E é caminhando para o infinito que o mamute do sol, vai… Desbravando esse trilho incerto, em busca do destino que avista de longe. Mas, essa curiosidade nunca chega a ser saciada. Se o fenómeno wanderlust soasse a algo, seria a “The Gaze”…
Ir só por ir…
E é caminhando para o infinito que o mamute do sol, vai… Desbravando esse trilho incerto, em busca do destino que avista de longe. Mas, essa curiosidade nunca chega a ser saciada. Se o fenómeno wanderlust soasse a algo, seria a “The Gaze”…
Ir só por ir…
Em “Sibir” escutamos uma malha que gosta de seduzir. Esta, sendo mais upbeat e menos intimista que as suas irmãs. Apesar de doce e extrovertida quando está calada, é mau presságio, pois isso significa que vai perder a cabeça. E é quando isso acontece que um baixo robusto abala a sua consciência e faz a sua demência falar em riffs de guitarra sofridos, confusos e até mesmo estranhos. Um conselho, tenham calma com esta “menina”, pois não é o que parece.

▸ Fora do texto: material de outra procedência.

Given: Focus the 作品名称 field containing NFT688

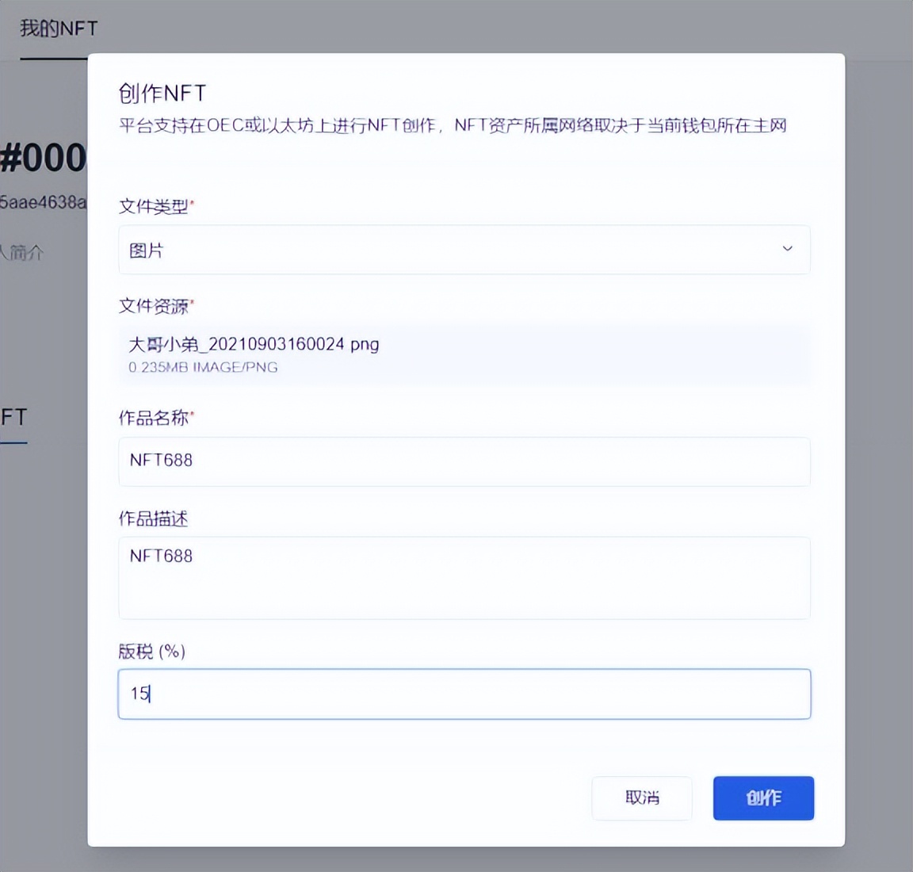Looking at the screenshot, I should tap(464, 461).
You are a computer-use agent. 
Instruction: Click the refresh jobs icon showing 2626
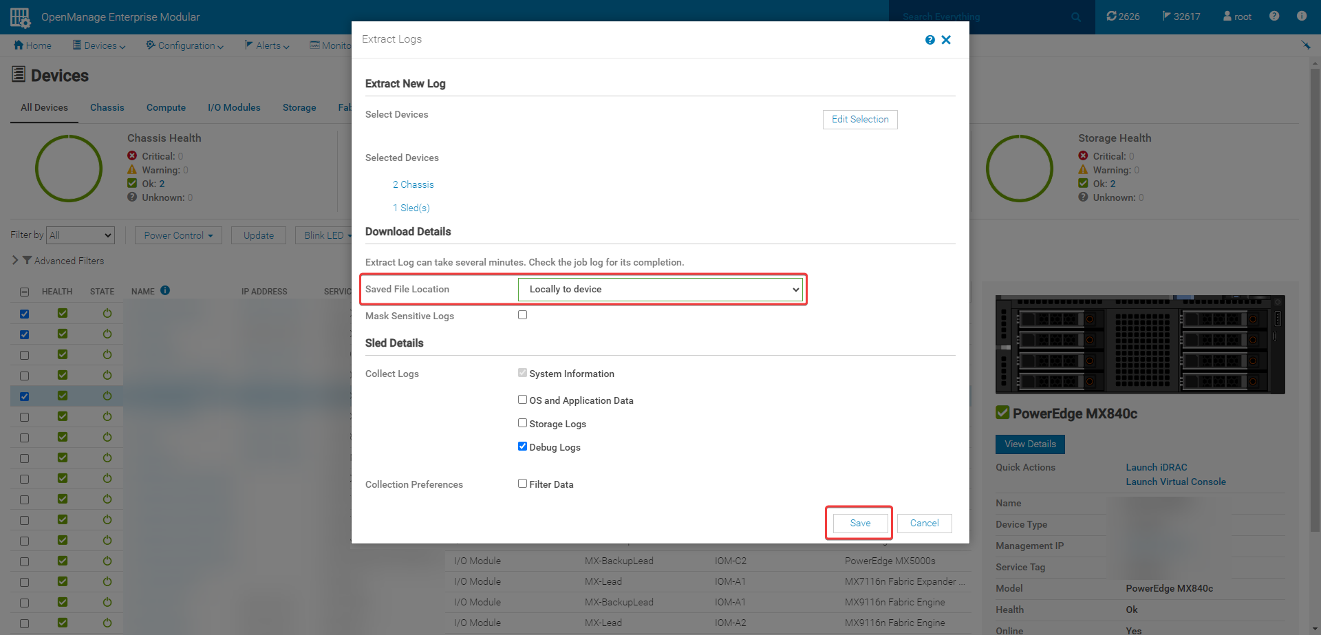[1111, 16]
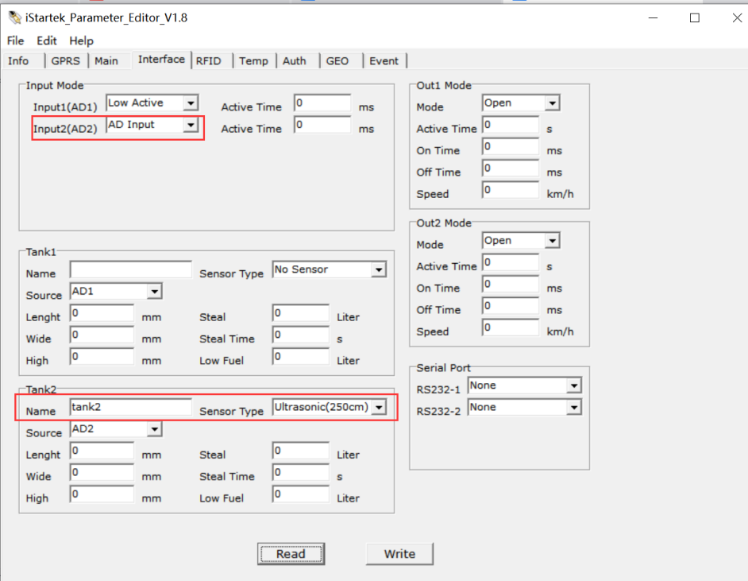
Task: Click the Tank1 Name input field
Action: 130,270
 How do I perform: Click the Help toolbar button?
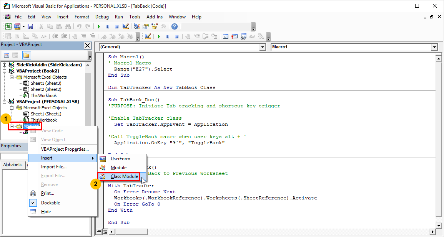pyautogui.click(x=174, y=26)
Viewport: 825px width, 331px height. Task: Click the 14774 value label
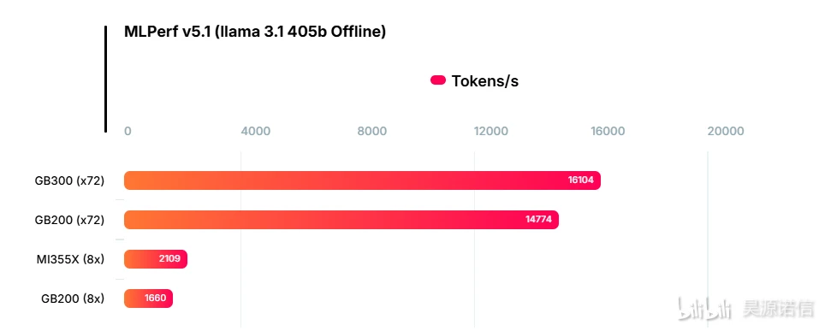point(539,220)
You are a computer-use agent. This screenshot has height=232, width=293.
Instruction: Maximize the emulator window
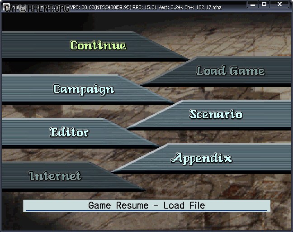point(264,5)
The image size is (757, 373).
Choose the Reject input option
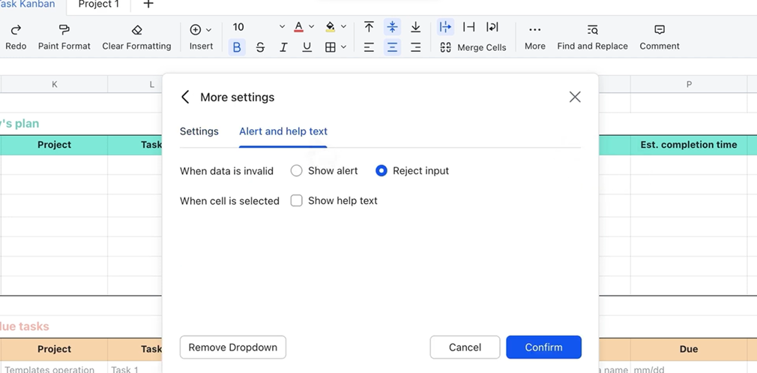(x=381, y=171)
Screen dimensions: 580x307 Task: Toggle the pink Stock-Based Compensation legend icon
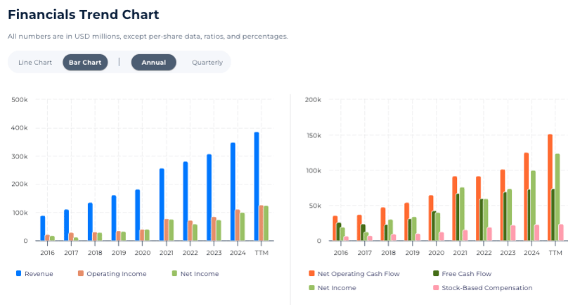coord(437,287)
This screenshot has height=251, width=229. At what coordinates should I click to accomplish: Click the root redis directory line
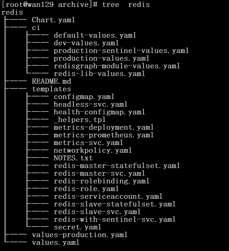pyautogui.click(x=12, y=12)
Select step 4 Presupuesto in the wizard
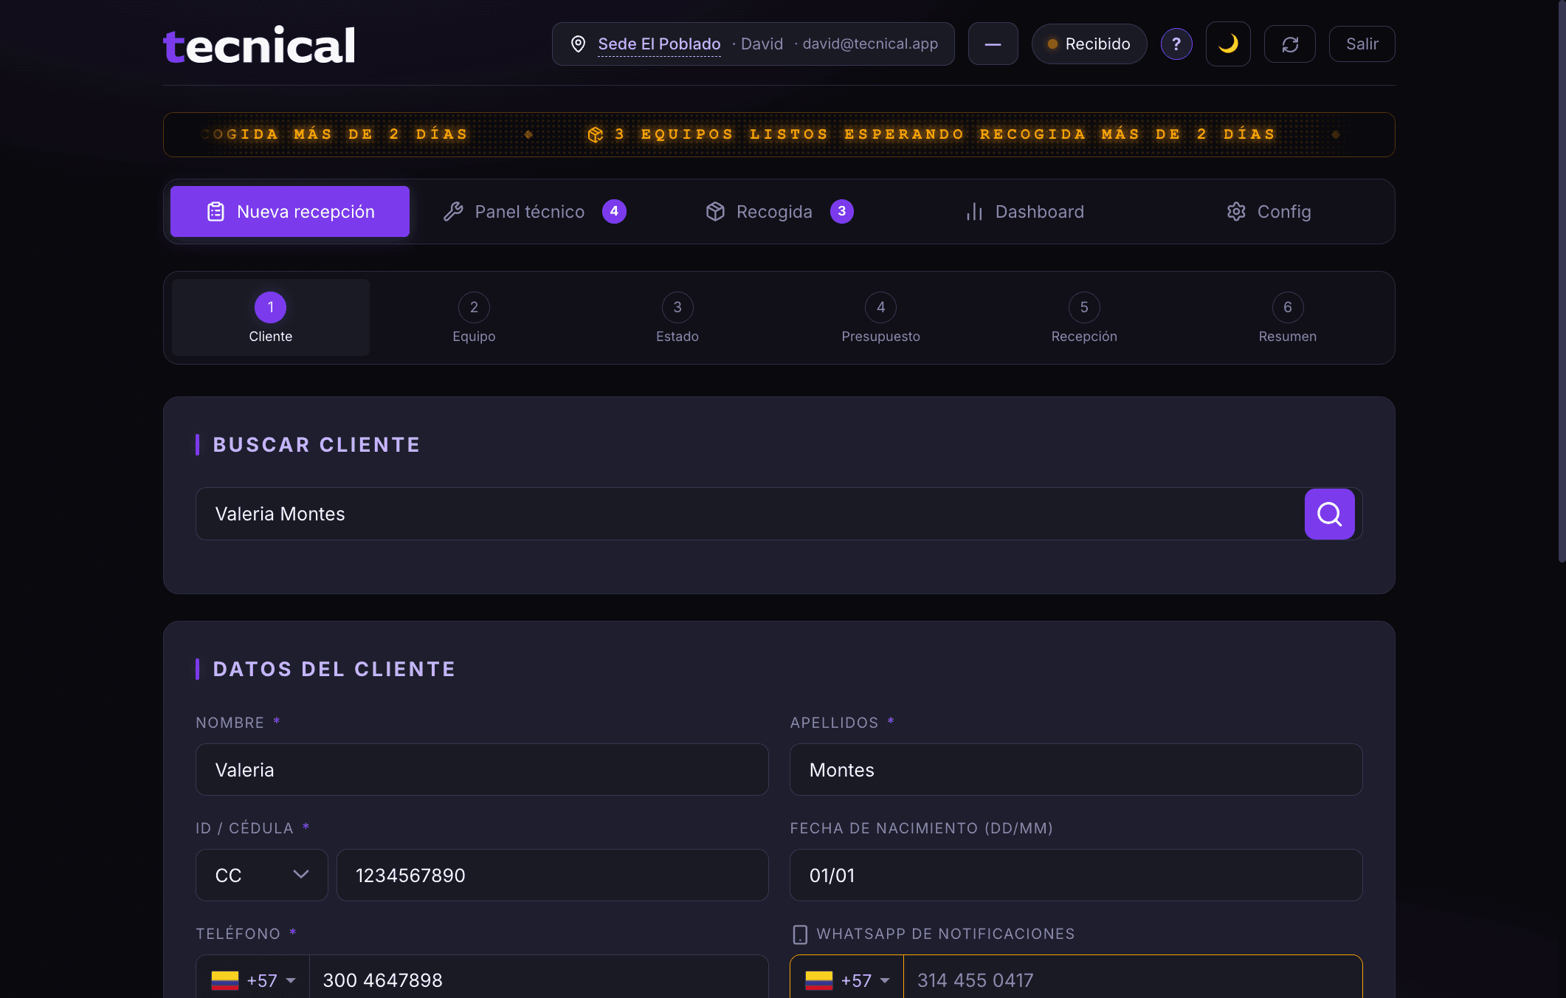 [x=880, y=317]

No seu registo oficial, Sun Mammuth declara o sexta tema da noite, com “Terlamonte”. E é aqui, que o seu trunfo é lançado. Ao contrário das outras, esta´é mais agressiva e directa. Não precisa de apresentações. Aqui, o desejo de ascender e a vontade de ver o monte escalado é profundamente notável no seu trabalho. Mas, este trio é diferente dos outros. Eles não se querem ficar por lá. Eles têm uma perspectiva diferente! E é no auge do pináculo, que a forma de pensar muda, quando a música é lançada do cume, como é hábito de acontecer nas paisagens onde o stoner rock, clama como seu domínio. E é nessa queda livre que o delírio ou até mesmo a euforia d’uma gravidade que nos puxa para baixo, em que certas fracções parece que o tempo pára. Mas, isso é só uma ilusão. Pois quando essa pedra robusta encontra superfície, ressalta ainda com mais poder. Uma derradeira força da natureza que rola pelo Terlamonte abaixo e devasta tudo no seu caminho.
Para terminar, Sun Mammuth prestaram um tributo a “Tweety – Karma 2 Burn”. Como espécie de digestivo, ou sobremesa para alguns.